## POLECENIA
**a.** Wypisz z tekstu o strefach LEZ fragment od słów „Jak to działa?” aż do słów „do strefy LEZ.” włącznie.
**b.** Odpowiedz krótko na pytania do tekstu o strefach LEZ:
(i) Od którego roku takie strefy działają w Niemczech?
(ii) Ile mniej więcej kosztuje naklejka w Niemczech?
(iii) Jaką normę oznacza czerwony kolor naklejki?

## FRAGMENT TEKSTU
++++++++++++++++++++
Rząd rozpoczyna walkę ze starymi autami

Rząd nie chce "kopciuchów" w centrach miast. Ministerstwo Środowiska przygotowuje ekspertyzę, która zawierać będzie ocenę ekonomiczną i ekologiczną wprowadzenie stref LEZ (Low Emission Zone). To już trzecie podejście rządzących do zmiany przepisów w tym zakresie. A wszystko pod hasłem walki ze smogiem

Pomysł nie jest ani nowy, ani odkrywczy. W centrach miast samorządy same wyznaczałyby strefy, do których wjazd samochodem z wysoką emisją toksycznych spalin byłby zakazany. Najczęściej strefy obejmują ścisłe centrum miasta, jednak zdarzają się, że wyznaczane są także w okolicach osiedli mieszkaniowych lub terenów zielonych. Takie strefy w Niemczech funkcjonują od 2008 roku. Później zaczęły powstawać w Holandii, Austrii, we Francji, Włoszech, w Finlandii, Wielkiej Brytanii, Danii, Szwecji, Belgii, Norwegii, w Portugalii, Grecji i Czechach.

Reklama

Jak to działa?

W Niemczech każdy samochód chcący wjechać do strefy musi być widocznie oznakowany zieloną, żółtą lub czerwoną naklejką. Naklejka oczywiście kosztuje. To ok. 80 zł.

Kolor przyznawany jest w zależności od emisji spalin, czyli normy, jaką spełnia silnik auta. I tak zielony (norma Euro 4 dla silników wysokoprężnych i Euro 1 lub wyższa dla silników benzynowych) oznacza, że auto spełnia najostrzejsze normy emisji spalin i może wjechać do strefy LEZ.

Kolor czerwony (norma Euro 2) oznacza całkowity zakaz wjazdu. Kolor żółty to z kolei norma Euro 3 i od 2015 roku samochody z takimi naklejkami nie mogą wjeżdżać do stref ekologicznych.
++++++++++++++++++++
## Zapisane wpisy danych
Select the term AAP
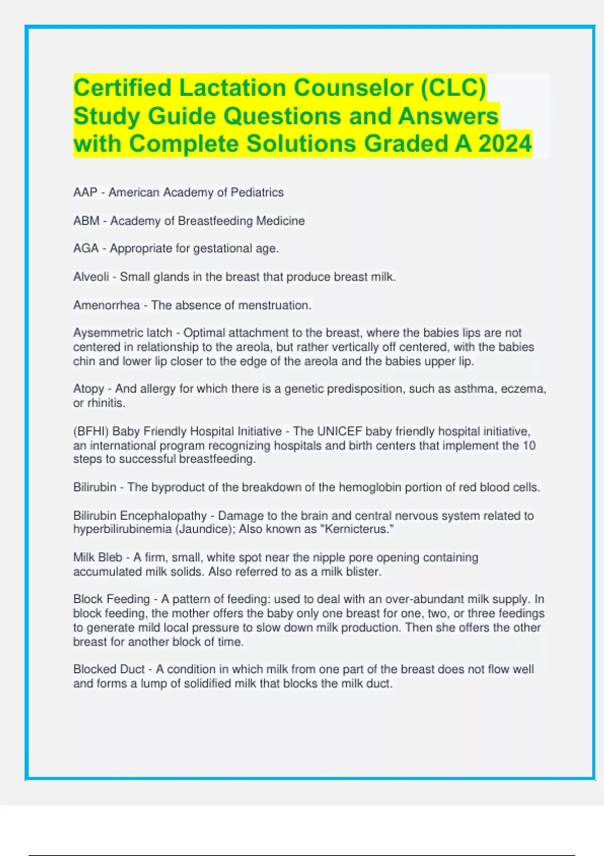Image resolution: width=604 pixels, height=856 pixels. tap(85, 192)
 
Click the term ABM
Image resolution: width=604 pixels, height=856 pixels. tap(86, 221)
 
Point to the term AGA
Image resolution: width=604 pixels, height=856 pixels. tap(86, 249)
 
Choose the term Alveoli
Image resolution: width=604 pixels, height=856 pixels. tap(91, 277)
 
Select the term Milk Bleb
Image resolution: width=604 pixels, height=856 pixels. tap(98, 557)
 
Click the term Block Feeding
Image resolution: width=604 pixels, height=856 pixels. tap(111, 599)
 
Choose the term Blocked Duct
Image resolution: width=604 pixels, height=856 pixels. tap(109, 669)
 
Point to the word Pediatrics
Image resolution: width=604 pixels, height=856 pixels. tap(257, 192)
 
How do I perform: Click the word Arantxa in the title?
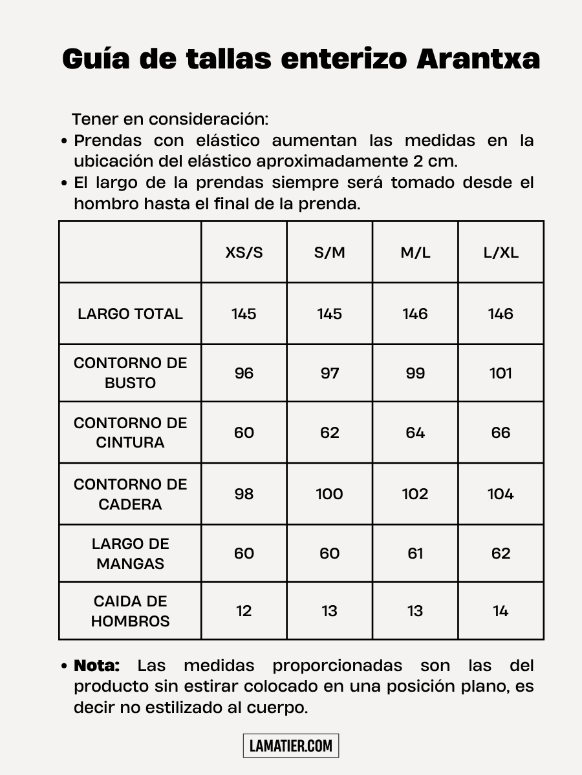pyautogui.click(x=478, y=59)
++++++++++++++++++++
## WYNIKI ZADAŃ
**a.**
Jak to działa?

W Niemczech każdy samochód chcący wjechać do strefy musi być widocznie oznakowany zieloną, żółtą lub czerwoną naklejką. Naklejka oczywiście kosztuje. To ok. 80 zł.

Kolor przyznawany jest w zależności od emisji spalin, czyli normy, jaką spełnia silnik auta. I tak zielony (norma Euro 4 dla silników wysokoprężnych i Euro 1 lub wyższa dla silników benzynowych) oznacza, że auto spełnia najostrzejsze normy emisji spalin i może wjechać do strefy LEZ.

**b.**
(i) Od 2008 roku.
(ii) Około 80 zł.
(iii) Normę Euro 2.